Under cover of the darkness, the friendly boatman drew near, and the islanders heard the unaccustomed sound of the boat drawn up the beach by the youth, whose superstitious fears began to vanish as he observed that no calamity fell upon these dwellers on the sacred spot.
"I come," he said, "with gifts truly, but also with good tidings. Have patience yet awhile. Your retreat is still unknown, and, after a few days, I may find you the means of escape."
Evadne alone was silent, and her tears flowed secretly.
The sun was already set, on the following day, before she stole away to meet the hunter-boy. In his hand, as he advanced joyously to greet her, he bore a white dove, which his arrow had pierced.
"I struck it," he said, while he pointed to its broken wing and bleeding breast, "when it alighted on the edge of a stone fallen from the temple."
Evadne concealed her ready tears and uttered no reproach against her hero; but she pressed the dead bird to her bosom.

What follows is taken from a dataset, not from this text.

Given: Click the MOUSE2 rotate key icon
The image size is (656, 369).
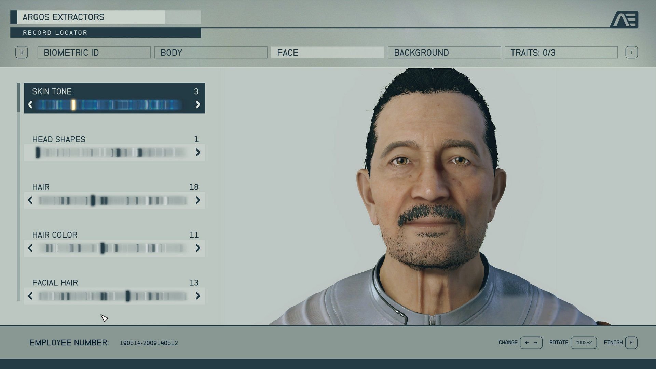Looking at the screenshot, I should click(x=584, y=343).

"Tell me, Hylas," she asked, "do you worship this god before us, or that of the Christians?"
The boy laughed gayly.
"I worship this strong right arm," he said, "and my own bold will, which has conquered and shall conquer again! The stories of the gods are but fables. To us who are brave nothing can be forbidden; it is the weak who are unfortunate, and no god is able either to assist or to destroy us. As to the Christians, they are a despised people, a race of madmen, who, pretending to love poverty and martyrdom, are followed by the rude and ignorant. As for us, we are gods, both to them and to ourselves."

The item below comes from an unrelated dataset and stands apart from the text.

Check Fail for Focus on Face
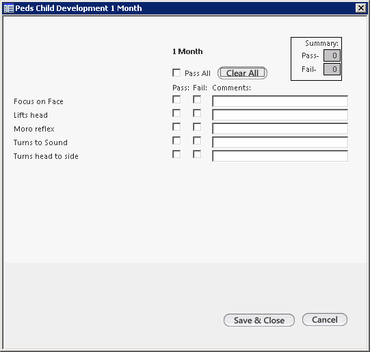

Evadne knew that she herself must be counted among the rude and ignorant; she dared not raise her eyes to the young noble, who watched her quivering lip, and but dimly guessed how he had wounded her.
"Leave caressing the dead bird," he said, at last, "and I will tell you tales of Rome and its glories."
And he charmed back again her innocent smiles, with noble traditions of kings, of gods, and of heroes, till the round moon stood above Gargarus, cold, in a rose-tinted heaven.
But again at sunrise the child sought the spot to bring a basket, heavy with gifts, for Hylas. He came at the call of Evadne, fresh, glowing, beautiful as a child rocked on the breast of Aurora, and upheld by her cool, fanning wings. His cheek wore the kiss of the Sun, and his closely curling locks were wet by the scattered fountain, cold in the shaded grove. He broke the early silence of the air with song and story, and named for the admiring child the towns, the headlands, and the hills, over which the eye delighted to wander.
"Now is the hour," he said, "when mariners far away behold for a little while the dome of this temple. They believe that the gods have rendered it invisible except at the rising day; but, in truth, the oaks, the laurels, and the unpruned ivy conceal it from view, at all times, except when the rays from the east strike upward. I have delighted to teach the people fables concerning this island and the lost temple; for as long as they fear to tread upon this spot, I have a retreat for myself, where I range unmolested.
"See yonder, so white among the dark cypress-trees, my father's villa! It has gardens and shady groves, but I love best the wild branching oaks which give their shade to Evadne! Far away in the purple distance stands the Mount of Ida. There dwelt Paris, content with the love of Oenone, until he knew himself to be the son of a king, for whom Argive Helen alone was found worthy; for his eyes had rested once upon immortal charms, of which the green eternal pines of Ida are still whispering the story. See how the people of this village of Athos flock together! Some festival occupies them. I see them going forth from the gates in hurrying crowds; and now a band of men approaches. Some one is about to enter their town, to whom they wish to do honor, and doubtless they bear green branches to strew in the way. I know not what festival they celebrate, for the altars are all deserted."
"I see a boat put off from the shore," said Evadne, "and it seems to turn its prow hitherward."
But it soon was concealed by the woody hill-top, although its course was seen to be directed towards the ruined huts upon the shore. Not long after, the children heard the name of "Evadne," brought faintly by the echoes, like the words of unseen ghosts who strive to awaken some beloved sleeper unconscious of their presence.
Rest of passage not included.